ATC classification hierachy browser
ATC classification hierachy browser
The ‘ATC classification hierachy browser’ page at https://pgx-db.org/atc_lookup or https://pgxdb.org/atc_lookup provides a streamlined search of ATC codes in all 5 levels:
Querying by anatomical group (1st level)
Querying by therapeutic group (2nd level)
Querying by pharmacological group (3rd level)
Querying by chemical group (4th level)
Querying by chemical substance (5th level)
Clicking any ATC code reveals in the right panel which shows the following information:
An overview table lists drugs linked to the selected ATC code and its related subcodes, highlighting interacted protein targetss color-coded by their protein interaction type (e.g. target, enzyme, transporter, carrier), as well as associated indications for each drug.
Beneath the overview table is a panel with five tabs each of which shows a different aspect.
Network visualization
Presented in the first tab, network visualization provides a tripartite network visualizations for drugs, targets and indication nodes.
Network Statistics
Network Statistics tab provides a summary of the network comprising the drugs, protein targets, and diseases mentioned above. It also includes information on drug types, molecule’s maximum clinical developmental statuses, drug modes of action , phases of clinical trials for drug-disease association studies, and disease class distributions within the network.
Network comparison
Network comparison tab allows users enter an ATC code whose network will be used for comparitive analysis. We provide 13 comparison options including:
o Network size comparison: comparing 2 networks based on number of nodes (drugs, targets and diseases), drug-target interactions, and drug-disease associations. This module can allow end users to detemine complexities between different networks.
o Network Adverse Drug Reactions: comparing 2 networks based on number of side effects, their frequencies of drugs within the network. This allows to see if one adverse drug reaction profile is more diverse and frequent.
o Degree distribution comparion: comparing 2 networks on distribution of degree of drug-disease association or drug-protein interaction nodes. This helps to understand the connectivity patterns between networks.
o Mode of action distribution comparison: examining the distribution of modes of action (target, transporter, enzyme) for drugs in both networks. This helps to identify if one network has a predominant mode of action.
o Clinical trial phase distribution comparison: analyzing the distribution of clinical trial phases for drug-disease associations in each network. This helps to understand the focus of clinical studies.
o Degree of centraliztion comparison: measuring the degree of centralization in each network to identify highly connected drug,disease or target nodes. This checks if one network has a more centralized structure than the other.
o Average path length comparison: calculating the average shortest path length between drug, disease or target nodes in each network. This compares the efficiency of information transfer within the networks.
o Community comparison: applying community detection algorithms to identify clusters or modules within each network. This compares the community structures to understand functional modules.

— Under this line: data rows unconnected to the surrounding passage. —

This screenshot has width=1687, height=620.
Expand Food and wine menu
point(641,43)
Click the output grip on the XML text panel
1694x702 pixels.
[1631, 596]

o See common and unique network elements: identifying the common drugs, targets, and diseases shared between the two networks. This highlights unique elements in each network to understand their specific characteristics.
Network Pharmacogenomics
Network Pharmacogenomics tab presents specialized pharmacogenomics (PGx) data related to drug-target interactions within the network. It presents both ‘burden data’ on gene-based and variant-specific association statistics and ‘Clinical PGx Data’ from annotated drug label information on all the drug-protein interactions within the network.
- When available, the “Clinical PGx Data” subsection provides detailed variant annotations, including:
o Variant identification o Drug mode of action related to the variant o Phenotype category (e.g. efficacy or safety) o Clinical significance and associated p-values o Biogeographical distribution (ancestries) and other relevant metrics
- The “Burden data” subsection displays results from burden tests, which assess the aggregate impact of genetic variants on genes (proteins) in relation to the phenotypes (drugs) within the network. This data is further categorized into gene-based and variant-based statistics, for which both statistical significance (p-value) and strength of association (BETA) are presented derived from burden tests. For each association pair, up to four functional annotation categories can be selected:
o predicted Loss-of-Function (pLoF), o missense|LC (including low-confidence pLoF variants and in-frame insertions or deletions) o synonymous o the combination pLoF and missense|LC group.
Additionally, the underlying number of cohort cases and controls are presented.
Network drug adverse reaction
Network drug adverse reaction tab shows adverse reaction, if available, for drugs within the network collected from SIDER (http://sideeffects.embl.de/). This information is extracted from drug labels and is based on data available in the MedDRA (Medical Dictionary for Regulatory Activities) dictionary. If the percentage value for a given id had been given as an interval (e.g. 8-10), we selected the upper bound (10, in this case). Of note, the frequency is not necessarily related to the number of studies that reported the adverse drug reaction. Instead, it represents the proportion of patients in a study who experienced adverse reactions. This information is useful for understanding the prevalence of adverse reactions associated with a particular medication and can help inform clinical decisions about its use. The frequencies are color coded by frequency (orange fewer, red for more frequent observations).